Plasmid analysis of the Escherichia coli strains under study. (a) Plasmid profile obtained by the Kado-Liu protocol. (b) Plasmid profile obtained by S1 protocol. (c) Hybridization with the bla_CTX-M-14 gene probe. (d) Hybridization with the bla_CTX-M-15 gene probe. M in a, Lambda-DNA digested with PstI. M in b, Lambda ladder PFGE marker (New England Biolabs). K, kanamycin-resistant strain E. coli strain K12 J53 used as recipient. P, Ec-EONS wild-type strain; Pa to Pc, transconjugants obtained from Ec-EONS. T, Ec-LONS wild-type strain; Ta, transconjugant obtained from Ec-LONS. Ec-EONS, E. coli strains causing early-onset neonatal sepsis; Ec-LONS, E. coli strains causing late-onset neonatal sepsis.

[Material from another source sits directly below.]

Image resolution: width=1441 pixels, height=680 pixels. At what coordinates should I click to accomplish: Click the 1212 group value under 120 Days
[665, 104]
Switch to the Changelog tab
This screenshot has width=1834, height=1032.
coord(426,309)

A further characterization of the strains was carried out. The Ec-EONS strain belonged to the virulent phylogenetic group B2, ST705, and presented 14 virulence factors. On the other hand, the Ec-LONS was less virulent and belonged to the phylogenetic group D, ST156, and presented 10 virulence factors (Table 1).

Table 1.

Features of the Escherichia coli Harboring bla _CTX-M Genes

Strain	bla_CTX-M gene	MLST	Phylogenetic group	Virulence factors
Ec-EONS	bla _CTX-M-15	ST705	B2	hlyA, sat1, papA, papC, papEF, papGII, papGIII, prs, malX, focG, iha, fyuA, fimA, hra, iutA, iucC, sfaS.
Ec-LONS	bla _CTX-M-14	ST156	D	hlyA, sat1, papA, papGII, prs, malX, focG, fimA, iutA, iucC, iroN.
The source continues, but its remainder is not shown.